Although much of the discussion focuses on HF stemming from systolic dysfunction, the contributions of apoptosis and autophagy may differ significantly in HFpEF. For instance, there exists evidence that in obesity-induced type 2 diabetes mellitus, increased apoptosis and mitochondrial dysfunction contribute to worsening diastolic dysfunction. Further, eplerenone, a mineralocorticoid antagonist, decreased apoptosis, as evidenced by decreases in caspase-3 activation, TUNEL staining, and nuclear pyknosis [284]. However, the distinction between therapeutically regulating apoptosis in diastolic versus systolic HF is difficult to delineate; there may be beneficial effects on systolic function, as well as diastolic function, such that the salutary effects are multifactorial and difficult to separate definitively. In a study evaluating models of systolic and diastolic HF, it was suggested that adenoviral knockdown of BNIP3 (which harbors the pro-apoptotic BH3 domain) rescued cardiac volume and function and that these benefits derive from decreases in myocardial apoptosis, ER stress, and attenuation of mitochondrial fragmentation [285]. It is important to recognize, however, that BNIP3 has important roles in mediating mitochondrial cell death by regulating ion channels affecting Ca²⁺ flux between the ER and mitochondria. Therefore, it is possible that BNIP3 knockdown helps balance ER Ca²⁺ content, mitigating mitochondrial damage and reducing apoptosis, subsequently improving both systolic and diastolic function [286].
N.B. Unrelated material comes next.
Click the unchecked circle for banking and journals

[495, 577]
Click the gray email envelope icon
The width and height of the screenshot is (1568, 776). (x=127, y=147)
In a high salt model of diastolic HF, it was reported that miR-208a decreased apoptosis and increased anti-apoptotic factors, resulting in blunted increases in hypertrophic markers (β-MHC) and cardiac mass, and improvements in diastolic function [287]. In PAH-induced diastolic HF, it was found that autophagy is overactive, contributing to pathological remodeling and cell death. However, treatment with dehydroepian-drosterone, a metabolic intermediate in the biosynthesis of the androgen and estrogen sex steroids, restored autophagy back to baseline levels, resulting in improved diastolic functional parameters (e.g. end-diastolic pressure) [152]. Aging is also clearly associated with diastolic dysfunction, as stiffening of the cardiac ventricles occurs over time; in particular, NAD⁺-dependent class III histone deacetylases (sirtuins) and ATG protein signaling appear to become impaired with age, contributing to an imbalance and inhibition of basal autophagic flux [288,289]. Caloric restriction and starvation lead to increases in autophagy, and many studies have indicated that caloric restriction blunts the decline in both diastolic and systolic function with age [290,291]. Thus, there exist multiple similarities and differences between autophagy and apoptosis in the regulation of cardiac function, whether it be diastolic or systolic.

5. Conclusions and perspective

HF is a multifaceted syndrome, ever growing in individual and societal impact. It is characterized by profound dysregulation in Ca²⁺ handling and homeostasis, coupled with alterations in autophagy-driven catabolism and programmed cell death. Recent insights have unveiled novel links among these three biological processes. Indeed, recent studies highlight that these events are tractable by means with potential therapeutic relevance, such as small molecule HDAC (histone deacetylase) inhibitors. Further advances, building on these new discoveries, hold significant promise to afford benefit with clinical impact.